Constructing a Gaussian Process Model in PyMCv5

Hello, I’ve encountered an issue while attempting to replicate a Gaussian process model. The original model was constructed as follows use pymc2:

M = pm.gp.Mean(...)
C = pm.gp.Covariance(...)
# Some observations
pm.gp.observe(M, C, r, y, obs_variance)
# Setting initial values
init_vals = pm.gp.Realization(M, C)(self.x)
gp1 = pm.gp.GPSubmodel(..., M, C, self.x, init_vals=init_vals)
...
# gp1, gp2, gp3 are all created using the gp model mentioned above
@pm.deterministic
def func(gp1, gp2, gp3):
    f = gp1.f_eval * (gp2.f_eval - gp3.f_eval)
    return f

u = func

v = pm.Normal(..., mu=u, tau=..., observed=True, value=...)

I’m unsure how to construct the same model using PyMCv5 and would greatly appreciate any suggestions and help. Thank you!

I’ve never used pymc2, so I won’t be able to help you translate directly. I have to guess that you’re creating a GP defined as f = f1 * (f2 - f3)? The documentation on these two pages might be helpful:

Let me know if that page doesn’t answer your questions.

Hi, bwengals, thank you for your reply. I had previously raised a question about the possibility of implementing an ‘cumtrapz’ within the model and received a definitive answer.
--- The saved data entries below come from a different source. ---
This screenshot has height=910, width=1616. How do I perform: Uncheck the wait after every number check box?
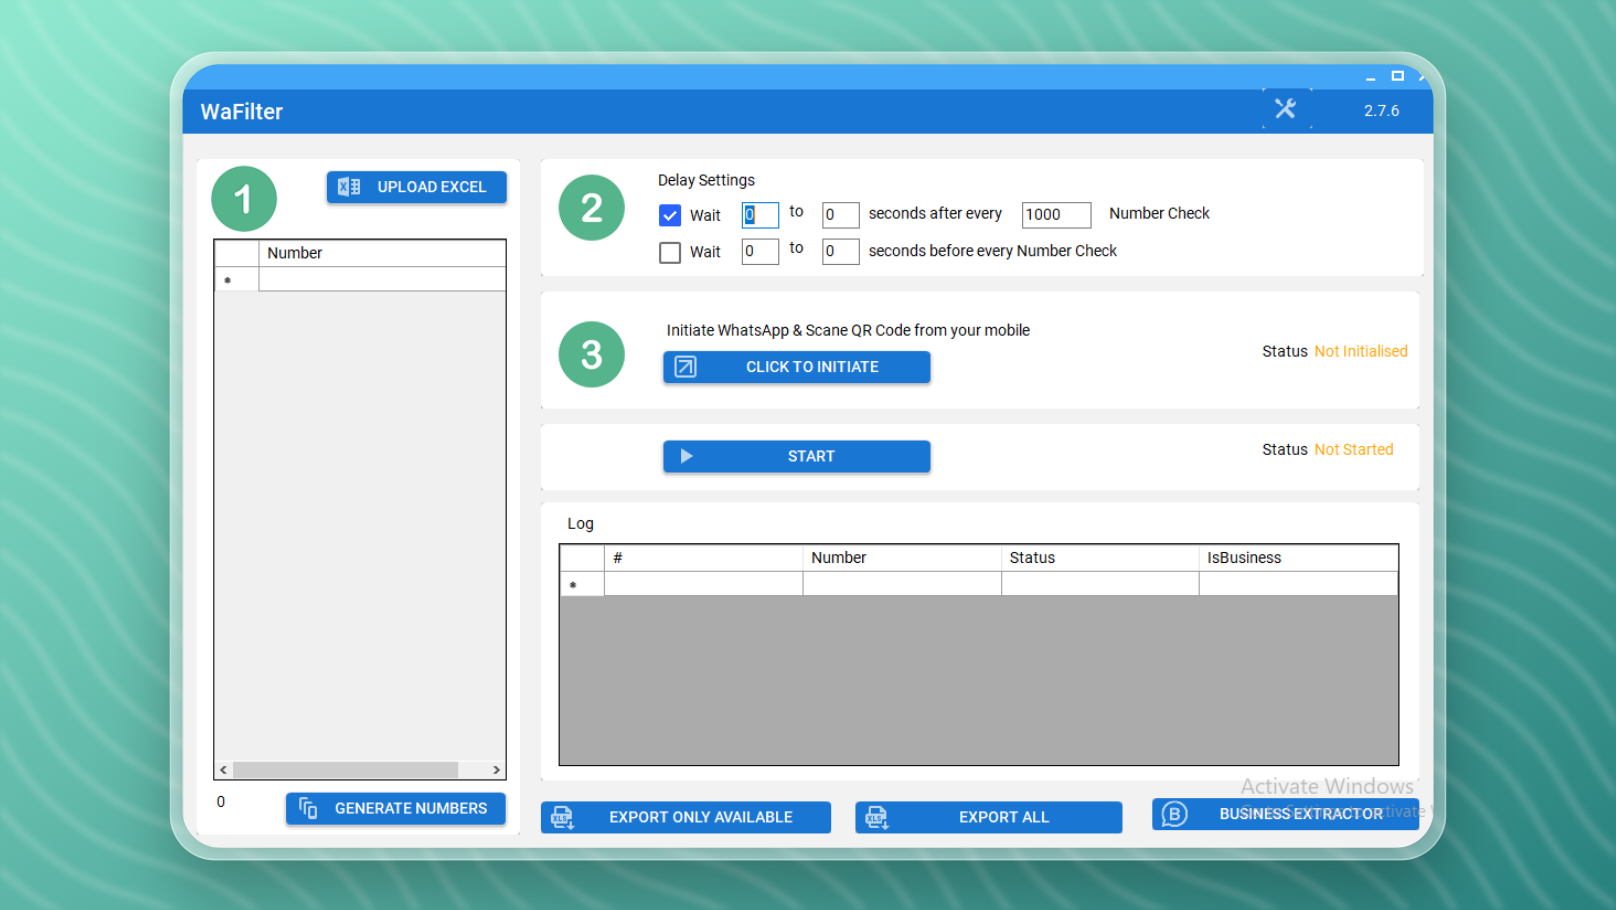(670, 215)
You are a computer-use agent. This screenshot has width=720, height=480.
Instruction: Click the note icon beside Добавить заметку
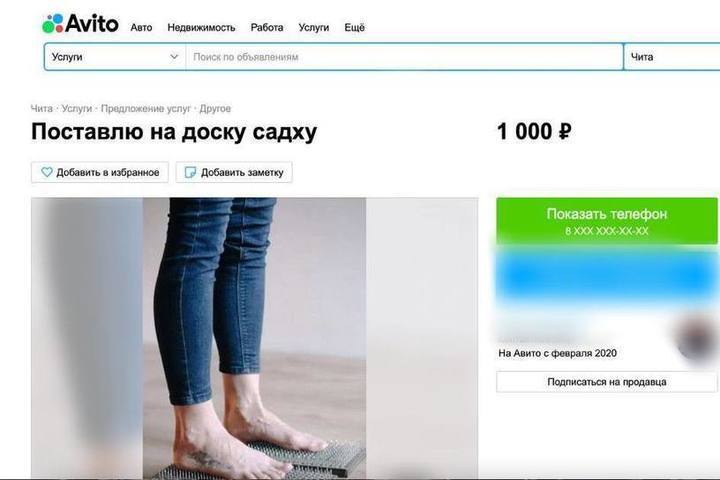point(190,172)
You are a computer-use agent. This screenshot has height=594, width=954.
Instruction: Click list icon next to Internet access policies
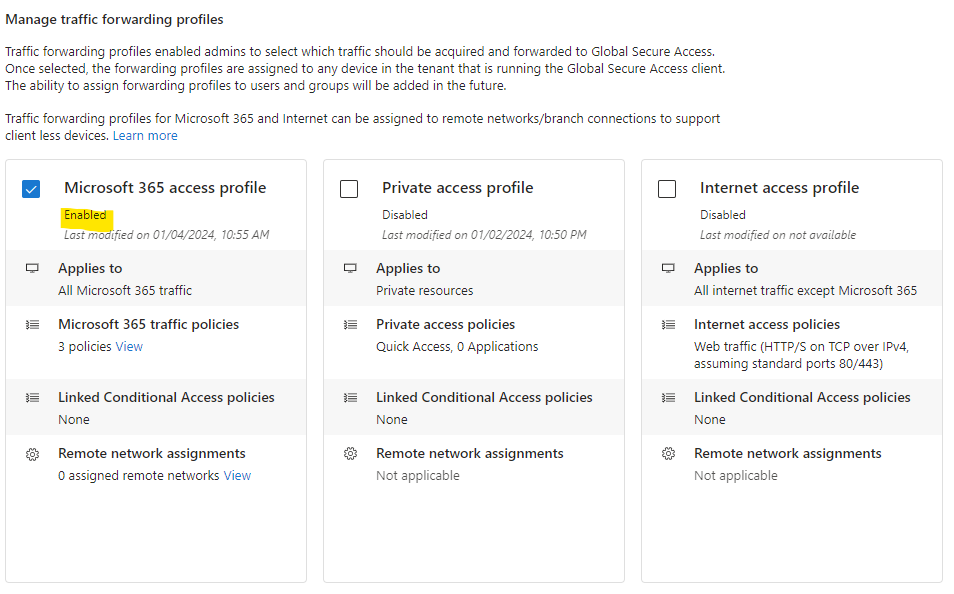tap(668, 325)
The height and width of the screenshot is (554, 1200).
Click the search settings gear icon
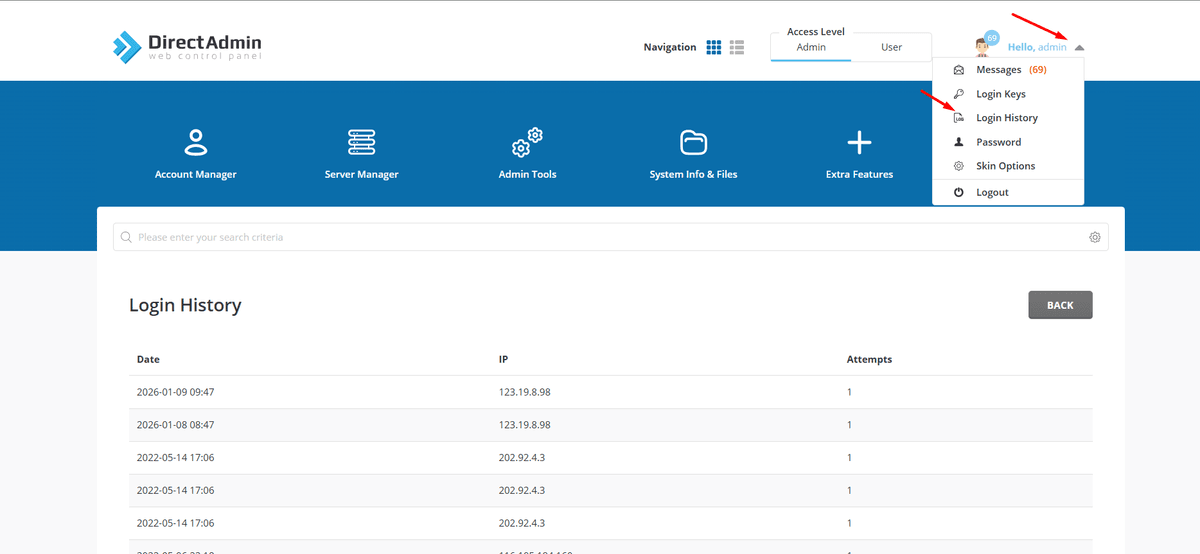[1095, 237]
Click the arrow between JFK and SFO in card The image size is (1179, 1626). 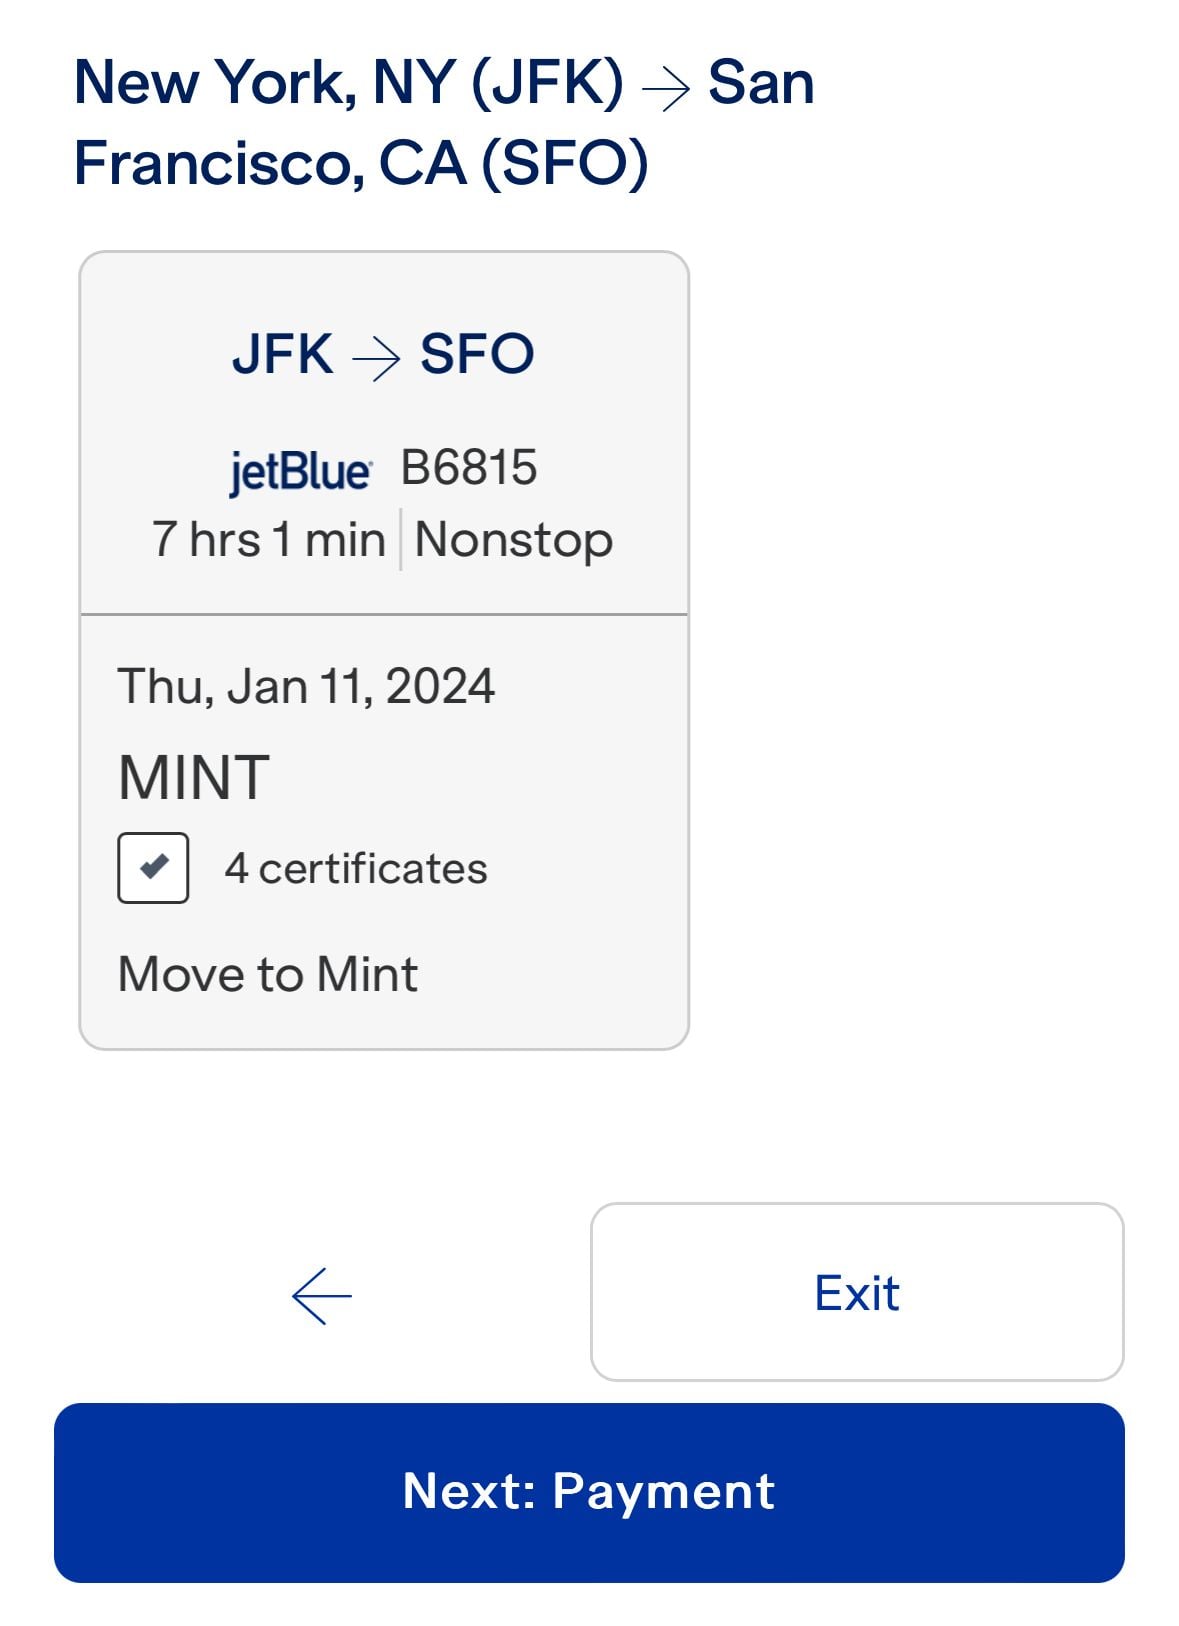click(x=376, y=357)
I have recently revisited this issue and would like to re-edit this question to make it appear more complete. The formula is as follows:

{U(x)=\frac{s}{f_{1}(x)(f_{4}(x)-f_{5}(x))}\int_{0}^{x}f_{1}(x^{\prime})\Big(f_{2}(x^{\prime})-f_{3}(x^{\prime})\Big)dx^{\prime}}

f1-f5~gp, each f with observed values that have a fixed variance., s~Normal, finally I am looking to obtain the posterior of f.
The v2code can be roughly described as:

M = pm.gp.Mean(...)
C = pm.gp.Covariance(...)
# Some observations
pm.gp.observe(M, C, r, y, obs_variance)
# Setting initial values
init_vals = pm.gp.Realization(M, C)(self.x)
gp1 = pm.gp.GPSubmodel(..., M, C, self.x, init_vals=init_vals)
...
# gp1 through gp5 are all created using the gp model mentioned above
@pm.deterministic
def func(gp1, gp2, gp3, gp4, gp5, s, x):
    f = gp1.f_eval * (gp2.f_eval - gp3.f_eval)
    um = cumtrapz(f, x)
    us = s * um / (gp1.f_eval * (gp4.f_eval - gp5.f_eval))
    return us
u = func
v = pm.Normal(..., mu=u, tau=..., observed=True, value=...)
# sample

I have looked briefly at the PyMC2 documentation on Gaussian processes, which states that after pm.gp.observe, M and C are transformed into M0 and C0, in gp1 = pm.gp.GPSubmodel(..., M, C, ...), M and C are actually M0 and C0.

So, what do I need to pass to this ‘cumtrapz’ function? If I use latent, should I define its mean and variance as M0 and M0, for example:

M0 = pm.gp.mean...
C0 = pm.gp.cov...
gp1 = pm.gp.Latent(M0, C0)
f1 = gp.prior("f1", X=x)
# f1 through f5 are obtained by the same procedure
f = f1 * (f2 - f3)
u_m = cumulative_trapezoid_pt(f, r) / (f4 * (f5 - f6))
u_s = pm.Deterministic("u_s", s * u_m)
u = pm.Normal("u", mu=u_s, sigma=10, observed=observe_value)
pm.sample()

Or using marginal , for example:

M = pm.gp.Mean(...)
C = pm.gp.Covariance(...)
gp = pm.gp.Marginal(M, C)
y_ = gp.marginal_likelihood("y", X=r, y=y, sigma=10)
f1 = gp.conditional("f1", x)
##
f = f1 * (f2 - f3)
u_m = cumulative_trapezoid_pt(f, x) / (f1 * (f4 - f5))
u_s = pm.Deterministic("u_s", s * u_m)
u = pm.Normal("u", mu=u_s, sigma=10, observed=observe_value)
pm.sample()

Forgive my immature ideas, my knowledge in this area is quite limited. If you have any further suggestions or guidance, I would greatly appreciate it. Thank you!

From what I understand, the way you’ve got it written with Latent looks correct to me. pm.Marginal assumes a Gaussian likelihood on y, which maybe you have, but Latent is more straightforward to work with. If you need more speed (and X is one or two dimensional), check out pm.gp.HSGP.

1 Like

Hi, bwengals, thank you very much for your reply, I will give it a try!